Apparently stunned by the ferocity of protests from Diaspora Jewish leaders — including the mainstrenam Orthodox rabbinical organization in the United States — some political leaders here expressed second thoughts about the proposed amendment or, more specifically, its timing.

The change in Israel’s basic immigration law would disqualify persons converted to Judaism by non-Orthodox rabbis from automatic Israeli citizenship.

Although such a change would impact relatively few immigrants directly, its symbolic denigration of all non-Orthodox trends in Judaism has infuriated Conservative and Reform Jews, who comprise the vast majority of affiliated Jews in the United States and other Diaspora countries.

But the religious die-hards here seem determined to force the amendment through the new Knesset at the earliest opportunity.

Menachem Porush, a veteran Knesset member of the Agudat Yisrael party, said he hoped to see the amendment debated on the 19th of Kislev–Nov. 28 — which is a festival day of the Chabad Hasidic movement.

The Chabad movement, headed by Lubavitcher Rebbe Menachem Schneerson, who lives in Brooklyn, has effectively taken control of Agudat Yisrael in Israel.


Porush spoke to a delegation of American Jewish philanthropic leaders representing the Council of Jewish Federations, United Jewish Appeal, United Israel Appeal and UIA-Canada.

They came to Israel on Monday to lobby against the “Who Is a Jew” amendment. The Americans, who returned to New York Wednesday afternoon, made little headway with Premier Yitzhak Shamir. He told them Tuesday that their concerns are exaggerated.

Shamir promised the ultra-Orthodox parties swift passage of the amendment in return for their participation in a Likud-led coalition government.

But Likud is clearly divided over the issue. Likud Cabinet Minister Moshe Katsav tried to convince the Americans that the amendment would help stem the tide of assimilation through inter-marriage. Katsav believes intermarriage will destroy Diaspora Jewry in a few decades.

But not all of his party colleagues take such an apocalyptic view. Sarah Doron, the only woman in Likud’s 40-member Knesset faction, told the American visitors she would oppose the amendment.
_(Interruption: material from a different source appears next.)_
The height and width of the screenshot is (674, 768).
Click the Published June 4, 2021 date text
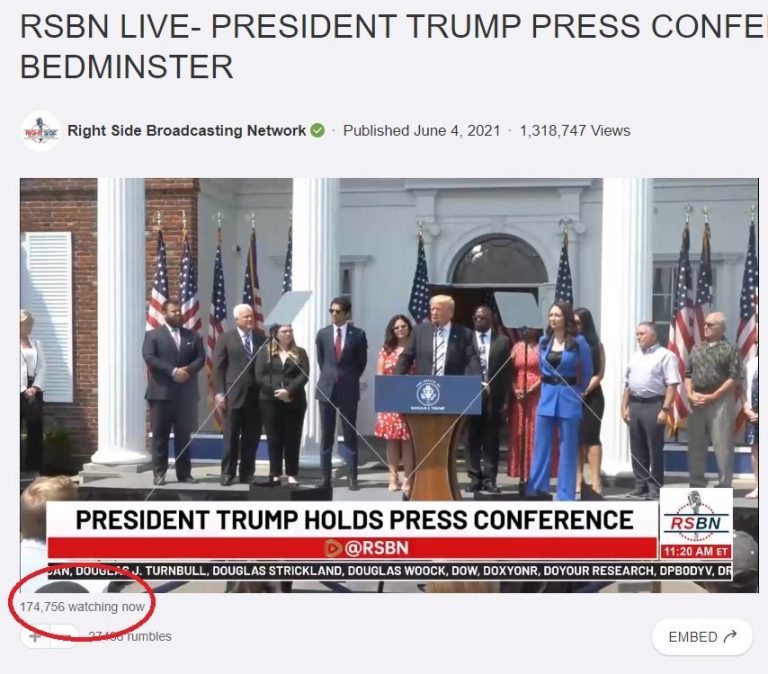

Two members of Likud’s Liberal wing, Yitzhak Modai and Uriel Lynn, also took a negative view of the measure.

Meir Sheetrit, a former Likud Knesset member, now treasurer of the Jewish Agency, has been waging a campaign against the amendment. He has warned in media interviews of the grave financial and political repercussions it would inevitably have on American Jewish support of Israel.


Leon (Arye) Dulzin, another former Liberal leader and a former chairman of the World Zionist Organization-Jewish Agency Executive, told the Jerusalem Post in an interview published Wednesday that the amendment would gravely damage Israel’s ties with the Diaspora.

The National Religious Party is also split on the issue. Both the party leader, Professor Avner Shaki, and its secretary-general, Rabbi Yitzhak Levy, have long advocated the “Who Is a Jew” amendment and their support is said to be firm.

NRP moderates, however, are urging the party to back off from its support, echoing the stance of the Religious Council of America. (See related story.)

The second thoughts among some elements of the religious bloc and the lack of solid support in Likud have prompted political observers to wonder whether Shamir can afford to take the measure to the Knesset and risk its defeat.

In that case, he could tell the religious extremists he did his best and hope they would not secede from the government he is trying to form.